Depending on the dose given, clonidine can lower the heart rate and pulse rate. In patients with diseases affecting the rhythmic and AV conduction system of the heart, arrhythmias have been observed after high doses.
Tolerance may develop in some patients, necessitating a re-evaluation of therapy. This usually consists of an increase in dosage or concomitant administration of a diuretic to enhance the hypotensive response to the drug.
The dosage of clonidine should be increased gradually to minimize the sedative effect of the drug. This is of particular importance in those patients who operate automobiles and potentially dangerous machinery.
Patients with a known history of depression should be carefully supervised while under treatment with clonidine, as there have been occasional reports of further depressive episodes occurring in such patients.
In several studies clonidine produced a dose-dependent increase in the incidence and severity of spontaneously occurring retinal degeneration in albino rats treated for 6 months or longer. In view of this retinal degeneration, eye examinations were performed in 908 patients prior to the start of clonidine therapy, who were then examined periodically thereafter. In 353 of these 908 patients, examinations were performed for periods of 24 months or longer.
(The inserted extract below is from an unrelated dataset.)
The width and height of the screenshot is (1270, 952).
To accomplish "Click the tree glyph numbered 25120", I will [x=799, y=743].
Except for the dryness of the eyes, no drug-related abnormal ophthalmologic findings were recorded and clonidine did not alter retinal function as shown by specialized tests such as the electroretinogram and macular dazzle. It is recommended that as an integral part of their overall long-term care, patients treated with clonidine should receive periodic eye examinations.
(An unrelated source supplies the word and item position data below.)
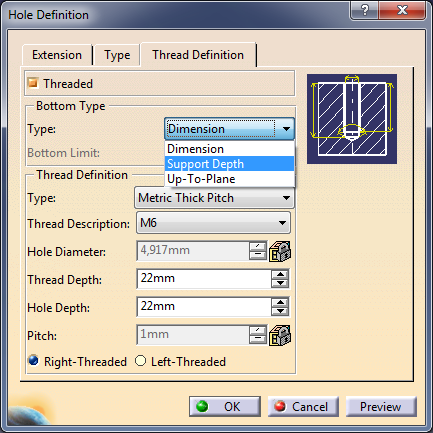Open the Thread Description M6 dropdown

[213, 223]
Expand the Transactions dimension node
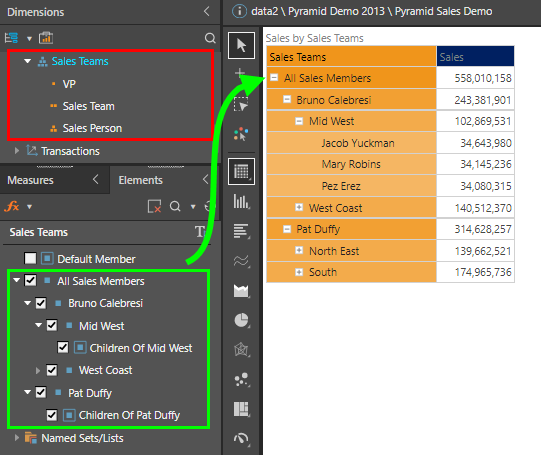 click(x=17, y=151)
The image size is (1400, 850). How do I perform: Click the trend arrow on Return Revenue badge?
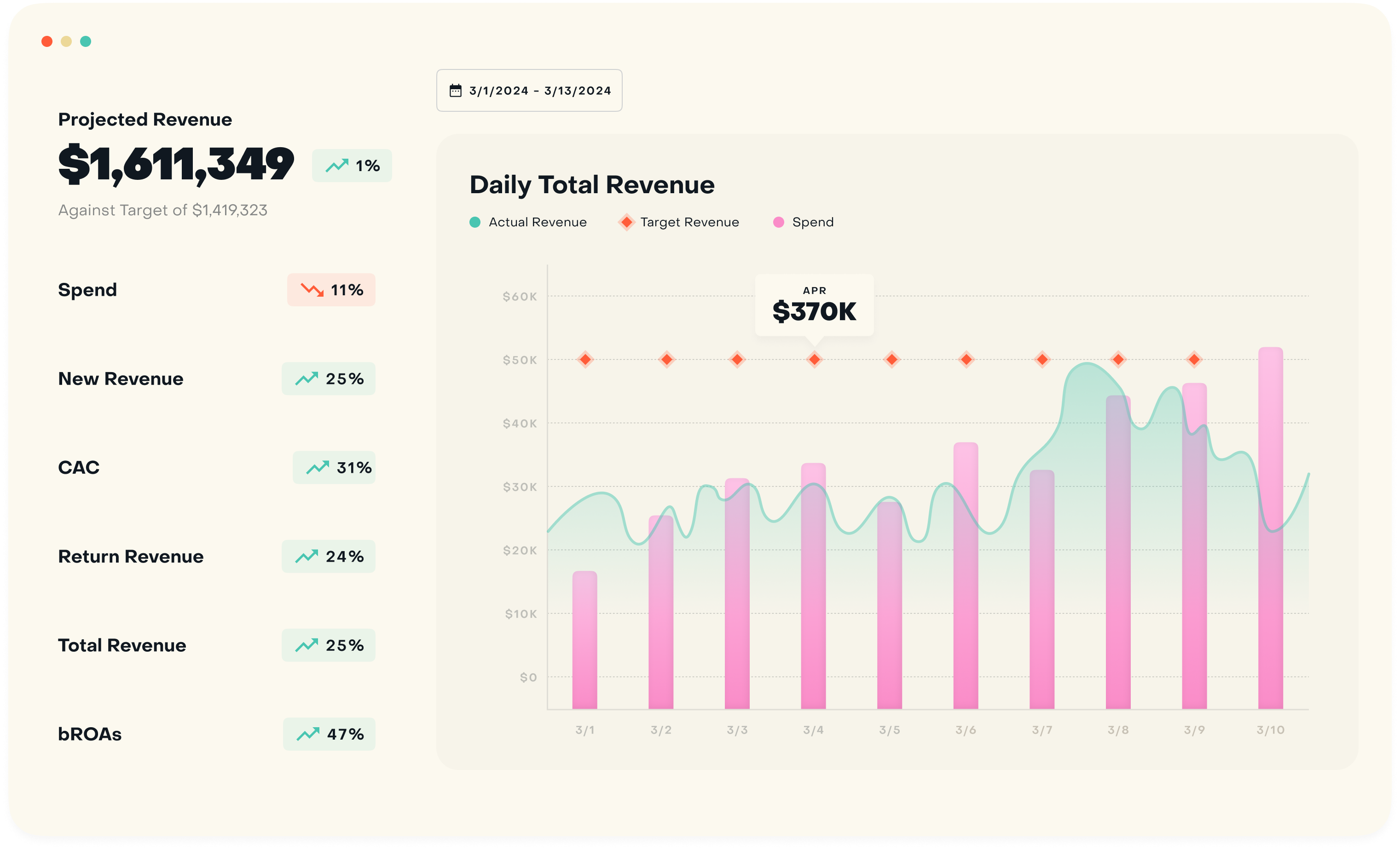point(306,557)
As with any drug excreted primarily in the urine, smaller doses of the drug are often effective in treating patients with a degree of renal failure. In patients exhibiting renal failure or insufficiency, periodic determination of the BUN is indicated. If, in the physician's opinion, a rising BUN is significant, the drug should be stopped.
A few instances of a condition resembling Raynaud's phenomenon have been reported. Caution should therefore be observed if patients with Raynaud's disease or thromboangiitis obliterans are to be treated with clonidine.
Pheochromocytoma: Clonidine is not indicated in pheochromocytoma. However, in contrast to guanethidine and reserpine the drug has no crisis-inducing properties, in this condition.
Clonidine does not affect the urinary VMA and catecholamine excretion significantly in patients with pheochromocytoma, so that no false positive or false negative results will occur during the administration of the drug.